いや迎えてない、まだ迎えてないのだ!あと一歩のところで!
「あれ!?待って、もう朝!?」
「そうだ。でもそんなに焦る必要はない。あと一時間くらいは寝ていても列車の時間には間に合う」
完全に覚醒した。窓からさんさんと差し込む日差し、明るい部屋、きっちり衣服を整えたジオ。どれを取ってももうすっかり朝である。リーティアの記憶ではほんの数十秒前にジオから押し、押し倒、押し倒されたところだったというのに!
「あ、あの、ジオ、昨日の、その」
最後の瞬間頭に一気に血が上ったところまでは覚えている。そこからの記憶がない。まさかあんないいところで気を失ってしまったというのか。
「ああ。昨日は強引に進めてしまって悪かった。大丈夫だ、もうしばらくそういうことはしない。女性の方が覚悟のいることだとわかってる。いつかリーティアが本当に覚悟ができる時まで待とう」
「待っ……待って待って待って!」
「ああ、待ってる」
「違う!そっちじゃなくて!」
おそらくジオはリーティアが怖がって失神したのかと思ったのだろう。リーティアの寝間着もシーツもきっちり整えられ何の異和感もないところを見るに、あの後まったく何もせずにリーティアを寝かせてくれたのだとわかる。
「私!怖かったわけじゃなくて!こ、こんな時間だけど、今からやり直したって全然……!」
そうじゃない。怖かったわけじゃない。のぼせ過ぎただけなのだ。全然心の準備をしてなく、むしろ期待しないように努めてたところの不意打ちだったせいで。

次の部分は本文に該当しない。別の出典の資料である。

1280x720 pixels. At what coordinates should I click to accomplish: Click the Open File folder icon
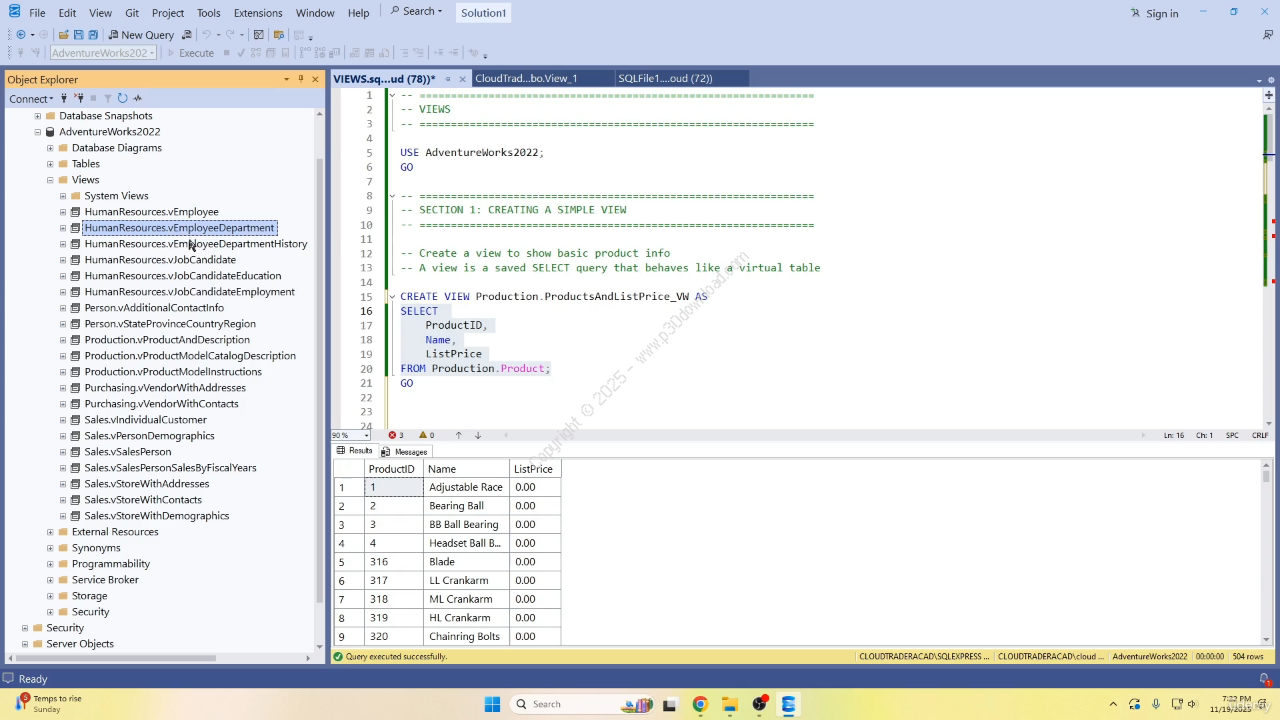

あとあのリーティアを難なく押し倒した腕力とか、肩から胸に這っていく筋張った大きな手とか、はだけた夜着から見えた胸板とか、なんか、もう、男の人みたいで、いや出会った時から男の人なのだけども、本当にこれ以上ないくらい男の人みたいだったから。
「ありがとう、リーティア」
ふっと笑ったジオがベッドに片膝を乗せ、片腕でリーティアの肩を引き寄せた。
「……っ」
大丈夫、今度こそ覚悟はできている。勢いで言ってしまったが本当に今からでも構わない。ちょっと部屋が明る過ぎないかとか、寝汗をかいてないかとか、髪に寝癖がついてないかとか気になるところはあるがそれでも。
「今はその気持ちだけで嬉しい」
「えっ?」
額に優しくキスをされて、そのまま押し倒されると思いきやジオはパッとベッドを降りた。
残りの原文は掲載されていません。